The other arguments are optional: PN and PP (numbers between [0,1]) can be used to adjust the probability store any single neutron or precursor to the source respectively. The default values are 1.0 for each. PN has to be adjusted a smaller value in many simulations. Since the probability to store a live neutron in any interaction has an inverse dependence on the cross section used to sample the path, the way the probability is calculated can lead to larger than unity probabilities for some interactions. In these cases Serpent will print out a warning:

***** Fri Feb  5 11:58:16 2016 (seed = 1454666276)
Warning message from function WriteSourceFile:

P larger than 1 (1.630892E+00)

PN should be then adjusted to make the saving probabilities smaller than one (PN is directly used to multiply the saving probability). PN linearly affects the number of neutrons being saved, so making it too small means that a large amount of neutrons have to be simulated to produce an adequate number of source points.

A smaller than unity PP can be set if, for some reason, the number of point-wise precursors that are saved has to be reduced.

NX, NY and NZ are optional parameters that can be used to set the size of the cartesian mesh used to tally the precursor populations (1x1x1 by default). If the point-wise precursor tracking will be used in the time dependent simulation, this can be left to the default size.

Output

.main-file

The .main-file contains the total neutron population of the system on the first line accompanied with it's estimated relative standard error. Serpent uses this to set the initial power level of the dynamic simulation to match that of the criticality source simulation.

The second line contains information about the binning of the precursor population (<N_time> <N_prec_group> <nx> <ny> <nz>)

The third line contains the simulation time the saved source matches. This will only be non-zero if using "set savesrc" in a dynamic simulation.

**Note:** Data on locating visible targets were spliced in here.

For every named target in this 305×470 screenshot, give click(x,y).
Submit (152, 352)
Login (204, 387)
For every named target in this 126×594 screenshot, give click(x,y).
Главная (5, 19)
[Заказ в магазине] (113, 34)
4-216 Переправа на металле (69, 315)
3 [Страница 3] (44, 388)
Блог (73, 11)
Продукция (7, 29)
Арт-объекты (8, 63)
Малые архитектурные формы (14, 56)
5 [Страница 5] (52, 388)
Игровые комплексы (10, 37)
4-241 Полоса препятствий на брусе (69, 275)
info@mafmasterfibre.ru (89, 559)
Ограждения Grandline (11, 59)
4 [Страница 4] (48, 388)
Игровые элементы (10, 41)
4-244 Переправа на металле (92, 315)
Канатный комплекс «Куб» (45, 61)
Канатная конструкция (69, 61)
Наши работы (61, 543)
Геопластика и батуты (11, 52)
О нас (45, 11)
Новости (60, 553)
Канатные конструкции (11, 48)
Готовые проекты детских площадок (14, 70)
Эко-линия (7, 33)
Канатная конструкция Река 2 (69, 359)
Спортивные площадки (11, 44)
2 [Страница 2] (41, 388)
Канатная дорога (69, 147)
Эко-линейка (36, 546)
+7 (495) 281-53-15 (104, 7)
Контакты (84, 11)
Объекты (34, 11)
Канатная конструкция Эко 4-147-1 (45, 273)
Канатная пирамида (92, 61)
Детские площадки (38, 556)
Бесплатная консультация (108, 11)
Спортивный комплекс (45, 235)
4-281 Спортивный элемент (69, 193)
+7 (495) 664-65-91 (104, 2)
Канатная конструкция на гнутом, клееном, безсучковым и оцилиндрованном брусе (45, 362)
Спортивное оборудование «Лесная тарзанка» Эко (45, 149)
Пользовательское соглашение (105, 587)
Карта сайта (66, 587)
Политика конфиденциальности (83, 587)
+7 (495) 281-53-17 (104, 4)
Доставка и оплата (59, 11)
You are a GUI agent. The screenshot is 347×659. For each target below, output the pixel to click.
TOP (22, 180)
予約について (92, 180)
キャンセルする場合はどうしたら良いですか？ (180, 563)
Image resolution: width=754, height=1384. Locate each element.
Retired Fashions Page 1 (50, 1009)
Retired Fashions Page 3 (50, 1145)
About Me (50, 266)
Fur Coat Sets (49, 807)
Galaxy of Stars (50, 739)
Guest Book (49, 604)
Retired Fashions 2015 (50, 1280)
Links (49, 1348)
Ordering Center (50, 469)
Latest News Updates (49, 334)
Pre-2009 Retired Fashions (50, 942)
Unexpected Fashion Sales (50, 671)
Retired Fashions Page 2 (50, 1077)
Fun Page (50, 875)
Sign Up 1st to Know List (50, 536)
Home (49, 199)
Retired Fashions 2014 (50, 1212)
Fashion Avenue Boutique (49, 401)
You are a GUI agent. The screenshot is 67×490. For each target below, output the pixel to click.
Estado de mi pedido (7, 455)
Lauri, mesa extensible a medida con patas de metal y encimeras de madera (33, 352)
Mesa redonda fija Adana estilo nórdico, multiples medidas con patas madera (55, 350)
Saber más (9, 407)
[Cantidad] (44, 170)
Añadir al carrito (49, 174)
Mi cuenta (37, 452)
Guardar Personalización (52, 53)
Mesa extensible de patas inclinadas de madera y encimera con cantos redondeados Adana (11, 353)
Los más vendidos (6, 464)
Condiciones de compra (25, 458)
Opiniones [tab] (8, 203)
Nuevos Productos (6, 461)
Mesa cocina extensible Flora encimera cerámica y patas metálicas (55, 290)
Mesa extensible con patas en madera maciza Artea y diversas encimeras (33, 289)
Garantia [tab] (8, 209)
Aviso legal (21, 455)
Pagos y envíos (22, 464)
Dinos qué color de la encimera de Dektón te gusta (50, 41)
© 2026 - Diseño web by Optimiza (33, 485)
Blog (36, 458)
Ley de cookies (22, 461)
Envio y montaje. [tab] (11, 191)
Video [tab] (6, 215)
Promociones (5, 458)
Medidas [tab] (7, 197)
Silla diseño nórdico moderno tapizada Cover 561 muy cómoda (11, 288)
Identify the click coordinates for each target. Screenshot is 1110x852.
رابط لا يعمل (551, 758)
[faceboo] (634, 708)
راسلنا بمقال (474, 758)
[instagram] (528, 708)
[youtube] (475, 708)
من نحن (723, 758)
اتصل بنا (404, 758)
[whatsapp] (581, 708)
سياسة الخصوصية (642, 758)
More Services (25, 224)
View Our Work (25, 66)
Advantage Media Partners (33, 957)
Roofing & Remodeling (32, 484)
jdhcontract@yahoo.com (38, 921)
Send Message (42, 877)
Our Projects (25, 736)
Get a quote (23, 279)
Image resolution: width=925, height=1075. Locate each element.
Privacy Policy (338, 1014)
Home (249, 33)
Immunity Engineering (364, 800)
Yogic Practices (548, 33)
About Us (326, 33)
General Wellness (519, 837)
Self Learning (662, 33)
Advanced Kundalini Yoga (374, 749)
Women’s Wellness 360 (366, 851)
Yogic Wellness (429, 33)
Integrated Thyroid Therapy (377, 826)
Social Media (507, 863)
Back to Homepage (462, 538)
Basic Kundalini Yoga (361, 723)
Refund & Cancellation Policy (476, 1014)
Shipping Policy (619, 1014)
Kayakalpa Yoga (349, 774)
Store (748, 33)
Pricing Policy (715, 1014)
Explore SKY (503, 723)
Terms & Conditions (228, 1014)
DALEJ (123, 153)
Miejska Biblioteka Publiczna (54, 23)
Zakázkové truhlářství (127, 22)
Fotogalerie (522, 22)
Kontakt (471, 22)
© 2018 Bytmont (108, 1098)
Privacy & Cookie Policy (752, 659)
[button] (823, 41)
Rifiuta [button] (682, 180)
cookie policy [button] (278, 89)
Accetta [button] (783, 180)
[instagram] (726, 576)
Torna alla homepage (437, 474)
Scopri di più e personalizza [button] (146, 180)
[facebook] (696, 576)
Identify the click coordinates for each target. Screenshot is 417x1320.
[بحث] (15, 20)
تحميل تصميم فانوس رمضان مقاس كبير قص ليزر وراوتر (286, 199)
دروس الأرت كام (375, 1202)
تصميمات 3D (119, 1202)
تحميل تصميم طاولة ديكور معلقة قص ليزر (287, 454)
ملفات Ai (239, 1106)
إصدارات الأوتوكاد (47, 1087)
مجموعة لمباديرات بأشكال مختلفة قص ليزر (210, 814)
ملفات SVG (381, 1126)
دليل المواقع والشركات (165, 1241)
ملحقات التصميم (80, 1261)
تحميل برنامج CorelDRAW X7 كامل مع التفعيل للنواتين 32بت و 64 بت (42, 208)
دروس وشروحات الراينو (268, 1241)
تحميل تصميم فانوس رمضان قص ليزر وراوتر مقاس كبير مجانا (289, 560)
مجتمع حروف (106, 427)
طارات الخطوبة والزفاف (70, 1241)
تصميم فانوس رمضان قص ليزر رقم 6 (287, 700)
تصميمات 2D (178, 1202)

The fourth line contains the decay constants of the delayed neutron groups. Serpent uses these to check that the same group structure is being used in the criticality source simulation and the dynamic simulation.

.prec-file

The .prec-file contains the group-wise precursor populations tallied on the regular mesh. With point-wise precursors they are only used to set the normalization of the precursors. Each line contains a single tally bin:

iTime iGroup iSpatial value error

where

iTime  : the time bin index (0 = beginning of simulation, largest index = end of simulation)
iGroup  : the delayed neutron group index
iSpatial  : the spatial bin index
value  : the stable precursor population in the bin
error  : the estimated relative standard error of the population

.live-file

The .live-file is a binary file containing neutrons stored at random interactions (uniformly distributed in time) during the active cycles of the criticality source simulation. Each neutron consists of 9 eight byte values that are (in order):

  1. x-coordinate (cm)
  2. y-coordinate (cm)
  3. z-coordinate (cm)
  4. u : Directional cosine with respect to the x-axis
  5. v : Directional cosine with respect to the y-axis
  6. w : Directional cosine with respect to the z-axis
  7. E : Neutron energy (MeV)
  8. wgt : Statistical weight
  9. t : Simulation time


Since each neutron takes

9*size(double) = 9*8 = 72 

bytes of disk space, the number of stored neutrons can be calculated by dividing the file size (in bytes) by 72.

.precpoints-file

The .precpoints contains point-wise precursors stored during the active cycles of the criticality source simulation. Each precursor also takes up 9*size(double) bytes of disk space, so you can deduce the number of stored precursors the same way as with neutrons.

Important notes

  • The system should be as close to criticality as possible as any deviations result in errors in the live neutron source (due to the k-eigenvalue iteration only being accurate in critical systems) and in the precursor source (since the stable concentrations are calculated assuming steady state).
  • Implicit reaction modes will affect the weight distribution of the neutron population, which may have adverse effects for statistics in some cases. The implicit reaction modes can be turned off by first turning off the group constant generation (set gcu -1) and the turning off the implicit reaction (set impl 0 0 0).